● Required task: Quote the entire listing below verbatim, line for line.

● Dataset rows:
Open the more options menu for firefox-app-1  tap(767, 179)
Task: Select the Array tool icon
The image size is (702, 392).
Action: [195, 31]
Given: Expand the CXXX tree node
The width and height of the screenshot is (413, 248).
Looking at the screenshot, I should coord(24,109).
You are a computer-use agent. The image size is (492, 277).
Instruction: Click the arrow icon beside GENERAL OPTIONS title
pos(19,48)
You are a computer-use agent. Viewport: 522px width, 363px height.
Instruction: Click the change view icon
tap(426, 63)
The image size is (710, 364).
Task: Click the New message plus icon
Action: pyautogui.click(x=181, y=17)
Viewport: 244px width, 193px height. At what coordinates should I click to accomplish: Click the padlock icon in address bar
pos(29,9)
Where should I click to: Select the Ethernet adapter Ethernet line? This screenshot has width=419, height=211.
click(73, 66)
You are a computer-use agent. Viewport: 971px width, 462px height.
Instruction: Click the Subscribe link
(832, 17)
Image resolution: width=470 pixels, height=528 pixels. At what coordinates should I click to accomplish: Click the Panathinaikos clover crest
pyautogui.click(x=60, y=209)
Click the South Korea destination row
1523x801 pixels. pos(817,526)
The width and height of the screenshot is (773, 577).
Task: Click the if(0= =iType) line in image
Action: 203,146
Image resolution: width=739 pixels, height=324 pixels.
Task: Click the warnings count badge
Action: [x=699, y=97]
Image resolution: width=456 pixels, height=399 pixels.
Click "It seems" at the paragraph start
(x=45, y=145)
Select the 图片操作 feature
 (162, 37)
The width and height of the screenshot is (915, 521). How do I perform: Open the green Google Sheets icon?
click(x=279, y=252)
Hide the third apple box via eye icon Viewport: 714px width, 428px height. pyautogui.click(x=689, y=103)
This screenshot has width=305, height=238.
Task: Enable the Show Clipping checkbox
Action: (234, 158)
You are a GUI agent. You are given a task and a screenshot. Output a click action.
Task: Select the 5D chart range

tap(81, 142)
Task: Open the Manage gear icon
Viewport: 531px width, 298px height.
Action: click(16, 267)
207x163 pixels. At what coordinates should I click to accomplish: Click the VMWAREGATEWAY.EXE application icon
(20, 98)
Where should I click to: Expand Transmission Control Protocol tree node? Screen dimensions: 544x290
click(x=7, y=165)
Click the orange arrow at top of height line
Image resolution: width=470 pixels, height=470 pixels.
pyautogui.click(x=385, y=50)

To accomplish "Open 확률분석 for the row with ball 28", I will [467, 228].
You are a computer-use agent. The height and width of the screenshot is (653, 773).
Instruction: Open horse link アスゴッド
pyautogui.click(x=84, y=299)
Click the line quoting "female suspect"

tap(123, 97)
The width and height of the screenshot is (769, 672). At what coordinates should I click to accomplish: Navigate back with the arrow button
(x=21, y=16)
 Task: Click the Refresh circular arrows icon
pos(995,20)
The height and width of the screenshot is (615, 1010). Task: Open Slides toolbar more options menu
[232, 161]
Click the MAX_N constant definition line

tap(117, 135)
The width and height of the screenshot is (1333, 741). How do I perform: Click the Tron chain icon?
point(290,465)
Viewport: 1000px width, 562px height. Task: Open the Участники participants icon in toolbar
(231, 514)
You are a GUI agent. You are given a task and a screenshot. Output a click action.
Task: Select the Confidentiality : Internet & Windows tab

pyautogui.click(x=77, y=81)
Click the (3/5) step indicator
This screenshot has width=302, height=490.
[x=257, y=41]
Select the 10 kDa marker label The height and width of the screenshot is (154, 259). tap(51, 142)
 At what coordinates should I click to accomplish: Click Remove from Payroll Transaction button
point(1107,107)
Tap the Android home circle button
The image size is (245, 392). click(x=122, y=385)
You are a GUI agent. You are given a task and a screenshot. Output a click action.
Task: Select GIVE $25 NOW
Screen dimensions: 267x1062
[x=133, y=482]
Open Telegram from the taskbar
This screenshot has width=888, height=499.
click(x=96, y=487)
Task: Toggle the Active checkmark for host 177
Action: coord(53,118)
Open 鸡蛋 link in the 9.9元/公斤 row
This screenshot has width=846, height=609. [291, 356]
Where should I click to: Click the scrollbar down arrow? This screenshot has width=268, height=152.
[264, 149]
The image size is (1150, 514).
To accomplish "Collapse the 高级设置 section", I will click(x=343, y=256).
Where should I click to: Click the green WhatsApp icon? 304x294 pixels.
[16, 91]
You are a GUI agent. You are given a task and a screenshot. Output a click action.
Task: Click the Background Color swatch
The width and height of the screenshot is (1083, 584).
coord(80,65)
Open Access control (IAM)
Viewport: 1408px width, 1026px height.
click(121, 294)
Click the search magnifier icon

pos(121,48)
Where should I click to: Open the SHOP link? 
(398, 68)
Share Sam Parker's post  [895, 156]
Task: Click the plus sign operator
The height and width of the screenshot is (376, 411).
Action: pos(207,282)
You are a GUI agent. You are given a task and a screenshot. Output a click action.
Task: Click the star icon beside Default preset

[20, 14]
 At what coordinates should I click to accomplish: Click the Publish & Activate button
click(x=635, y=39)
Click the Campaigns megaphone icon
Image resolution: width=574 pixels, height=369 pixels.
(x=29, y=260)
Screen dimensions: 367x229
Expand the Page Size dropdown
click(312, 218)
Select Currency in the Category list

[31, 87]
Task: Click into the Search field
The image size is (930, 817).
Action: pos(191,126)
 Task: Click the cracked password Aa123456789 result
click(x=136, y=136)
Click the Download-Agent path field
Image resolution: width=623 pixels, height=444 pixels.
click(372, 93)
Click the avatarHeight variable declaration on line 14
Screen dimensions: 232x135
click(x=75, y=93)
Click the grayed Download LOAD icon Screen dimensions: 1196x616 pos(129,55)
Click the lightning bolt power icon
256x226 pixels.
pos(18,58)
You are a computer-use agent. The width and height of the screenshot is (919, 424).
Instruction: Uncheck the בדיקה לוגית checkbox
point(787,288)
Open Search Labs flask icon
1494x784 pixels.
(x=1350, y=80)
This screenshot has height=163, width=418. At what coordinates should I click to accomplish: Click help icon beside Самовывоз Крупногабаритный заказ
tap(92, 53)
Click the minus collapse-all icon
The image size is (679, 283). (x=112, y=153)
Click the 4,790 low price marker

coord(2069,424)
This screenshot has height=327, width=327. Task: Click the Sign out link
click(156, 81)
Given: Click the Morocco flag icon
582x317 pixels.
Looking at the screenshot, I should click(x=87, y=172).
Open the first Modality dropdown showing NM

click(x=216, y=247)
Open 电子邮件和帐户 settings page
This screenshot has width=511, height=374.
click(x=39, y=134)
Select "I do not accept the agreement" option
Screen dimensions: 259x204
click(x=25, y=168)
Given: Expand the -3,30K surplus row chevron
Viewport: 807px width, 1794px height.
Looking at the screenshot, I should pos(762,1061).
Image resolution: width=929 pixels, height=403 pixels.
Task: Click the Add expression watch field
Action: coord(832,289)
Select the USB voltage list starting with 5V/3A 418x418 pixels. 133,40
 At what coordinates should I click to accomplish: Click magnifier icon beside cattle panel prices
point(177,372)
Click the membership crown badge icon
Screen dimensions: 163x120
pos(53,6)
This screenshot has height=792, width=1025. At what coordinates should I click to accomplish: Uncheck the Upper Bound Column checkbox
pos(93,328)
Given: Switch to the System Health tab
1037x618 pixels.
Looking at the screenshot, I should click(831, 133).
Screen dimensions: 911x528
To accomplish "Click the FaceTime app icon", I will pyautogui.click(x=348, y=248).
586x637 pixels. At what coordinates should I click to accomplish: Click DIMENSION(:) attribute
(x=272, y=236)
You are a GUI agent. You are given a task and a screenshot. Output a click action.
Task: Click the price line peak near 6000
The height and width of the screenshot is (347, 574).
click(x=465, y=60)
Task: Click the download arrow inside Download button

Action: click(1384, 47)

● Solution to the problem:
Open the more options menu for firefox-app-1  tap(767, 179)
Task: Select the Array tool icon
The image size is (702, 392).
Action: [195, 31]
Given: Expand the CXXX tree node
The width and height of the screenshot is (413, 248).
Looking at the screenshot, I should coord(24,109).
You are a computer-use agent. The image size is (492, 277).
Instruction: Click the arrow icon beside GENERAL OPTIONS title
pos(19,48)
You are a computer-use agent. Viewport: 522px width, 363px height.
Instruction: Click the change view icon
tap(426, 63)
The image size is (710, 364).
Task: Click the New message plus icon
Action: pyautogui.click(x=181, y=17)
Viewport: 244px width, 193px height. At what coordinates should I click to accomplish: Click the padlock icon in address bar
pos(29,9)
Where should I click to: Select the Ethernet adapter Ethernet line? This screenshot has width=419, height=211.
click(73, 66)
You are a computer-use agent. Viewport: 971px width, 462px height.
Instruction: Click the Subscribe link
(832, 17)
Image resolution: width=470 pixels, height=528 pixels. At what coordinates should I click to accomplish: Click the Panathinaikos clover crest
pyautogui.click(x=60, y=209)
Click the South Korea destination row
1523x801 pixels. pos(817,526)
The width and height of the screenshot is (773, 577).
Task: Click the if(0= =iType) line in image
Action: 203,146
Image resolution: width=739 pixels, height=324 pixels.
Task: Click the warnings count badge
Action: [x=699, y=97]
Image resolution: width=456 pixels, height=399 pixels.
Click "It seems" at the paragraph start
(x=45, y=145)
Select the 图片操作 feature
 (162, 37)
The width and height of the screenshot is (915, 521). How do I perform: Open the green Google Sheets icon?
click(x=279, y=252)
Hide the third apple box via eye icon Viewport: 714px width, 428px height. pyautogui.click(x=689, y=103)
This screenshot has width=305, height=238.
Task: Enable the Show Clipping checkbox
Action: (234, 158)
You are a GUI agent. You are given a task and a screenshot. Output a click action.
Task: Select the 5D chart range

tap(81, 142)
Task: Open the Manage gear icon
Viewport: 531px width, 298px height.
Action: click(16, 267)
207x163 pixels. At what coordinates should I click to accomplish: Click the VMWAREGATEWAY.EXE application icon
(20, 98)
Where should I click to: Expand Transmission Control Protocol tree node? Screen dimensions: 544x290
click(x=7, y=165)
Click the orange arrow at top of height line
Image resolution: width=470 pixels, height=470 pixels.
pyautogui.click(x=385, y=50)

To accomplish "Open 확률분석 for the row with ball 28", I will [467, 228].
You are a computer-use agent. The height and width of the screenshot is (653, 773).
Instruction: Open horse link アスゴッド
pyautogui.click(x=84, y=299)
Click the line quoting "female suspect"

tap(123, 97)
The width and height of the screenshot is (769, 672). At what coordinates should I click to accomplish: Navigate back with the arrow button
(x=21, y=16)
 Task: Click the Refresh circular arrows icon
pos(995,20)
The height and width of the screenshot is (615, 1010). Task: Open Slides toolbar more options menu
[232, 161]
Click the MAX_N constant definition line

tap(117, 135)
The width and height of the screenshot is (1333, 741). How do I perform: Click the Tron chain icon?
point(290,465)
Viewport: 1000px width, 562px height. Task: Open the Участники participants icon in toolbar
(231, 514)
You are a GUI agent. You are given a task and a screenshot. Output a click action.
Task: Select the Confidentiality : Internet & Windows tab

pyautogui.click(x=77, y=81)
Click the (3/5) step indicator
This screenshot has width=302, height=490.
[x=257, y=41]
Select the 10 kDa marker label The height and width of the screenshot is (154, 259). tap(51, 142)
 At what coordinates should I click to accomplish: Click Remove from Payroll Transaction button
point(1107,107)
Tap the Android home circle button
The image size is (245, 392). click(x=122, y=385)
You are a GUI agent. You are given a task and a screenshot. Output a click action.
Task: Select GIVE $25 NOW
Screen dimensions: 267x1062
[x=133, y=482]
Open Telegram from the taskbar
This screenshot has width=888, height=499.
click(x=96, y=487)
Task: Toggle the Active checkmark for host 177
Action: coord(53,118)
Open 鸡蛋 link in the 9.9元/公斤 row
This screenshot has width=846, height=609. [291, 356]
Where should I click to: Click the scrollbar down arrow? This screenshot has width=268, height=152.
[264, 149]
The image size is (1150, 514).
To accomplish "Collapse the 高级设置 section", I will click(x=343, y=256).
Where should I click to: Click the green WhatsApp icon? 304x294 pixels.
[16, 91]
You are a GUI agent. You are given a task and a screenshot. Output a click action.
Task: Click the Background Color swatch
The width and height of the screenshot is (1083, 584).
coord(80,65)
Open Access control (IAM)
Viewport: 1408px width, 1026px height.
click(121, 294)
Click the search magnifier icon

pos(121,48)
Where should I click to: Open the SHOP link? 
(398, 68)
Share Sam Parker's post  [895, 156]
Task: Click the plus sign operator
The height and width of the screenshot is (376, 411).
Action: pos(207,282)
You are a GUI agent. You are given a task and a screenshot. Output a click action.
Task: Click the star icon beside Default preset

[20, 14]
 At what coordinates should I click to accomplish: Click the Publish & Activate button
click(x=635, y=39)
Click the Campaigns megaphone icon
Image resolution: width=574 pixels, height=369 pixels.
(x=29, y=260)
Screen dimensions: 367x229
Expand the Page Size dropdown
click(312, 218)
Select Currency in the Category list

[31, 87]
Task: Click into the Search field
The image size is (930, 817).
Action: pos(191,126)
 Task: Click the cracked password Aa123456789 result
click(x=136, y=136)
Click the Download-Agent path field
Image resolution: width=623 pixels, height=444 pixels.
click(372, 93)
Click the avatarHeight variable declaration on line 14
Screen dimensions: 232x135
click(x=75, y=93)
Click the grayed Download LOAD icon Screen dimensions: 1196x616 pos(129,55)
Click the lightning bolt power icon
256x226 pixels.
pos(18,58)
You are a computer-use agent. The width and height of the screenshot is (919, 424).
Instruction: Uncheck the בדיקה לוגית checkbox
point(787,288)
Open Search Labs flask icon
1494x784 pixels.
(x=1350, y=80)
This screenshot has height=163, width=418. At what coordinates should I click to accomplish: Click help icon beside Самовывоз Крупногабаритный заказ
tap(92, 53)
Click the minus collapse-all icon
The image size is (679, 283). (x=112, y=153)
Click the 4,790 low price marker

coord(2069,424)
This screenshot has height=327, width=327. Task: Click the Sign out link
click(156, 81)
Given: Click the Morocco flag icon
582x317 pixels.
Looking at the screenshot, I should click(x=87, y=172).
Open the first Modality dropdown showing NM

click(x=216, y=247)
Open 电子邮件和帐户 settings page
This screenshot has width=511, height=374.
click(x=39, y=134)
Select "I do not accept the agreement" option
Screen dimensions: 259x204
click(x=25, y=168)
Given: Expand the -3,30K surplus row chevron
Viewport: 807px width, 1794px height.
Looking at the screenshot, I should pos(762,1061).
Image resolution: width=929 pixels, height=403 pixels.
Task: Click the Add expression watch field
Action: coord(832,289)
Select the USB voltage list starting with 5V/3A 418x418 pixels. 133,40
 At what coordinates should I click to accomplish: Click magnifier icon beside cattle panel prices
point(177,372)
Click the membership crown badge icon
Screen dimensions: 163x120
pos(53,6)
This screenshot has height=792, width=1025. At what coordinates should I click to accomplish: Uncheck the Upper Bound Column checkbox
pos(93,328)
Given: Switch to the System Health tab
1037x618 pixels.
Looking at the screenshot, I should click(831, 133).
Screen dimensions: 911x528
To accomplish "Click the FaceTime app icon", I will pyautogui.click(x=348, y=248).
586x637 pixels. At what coordinates should I click to accomplish: Click DIMENSION(:) attribute
(x=272, y=236)
You are a GUI agent. You are given a task and a screenshot. Output a click action.
Task: Click the price line peak near 6000
The height and width of the screenshot is (347, 574).
click(x=465, y=60)
Task: Click the download arrow inside Download button

Action: click(1384, 47)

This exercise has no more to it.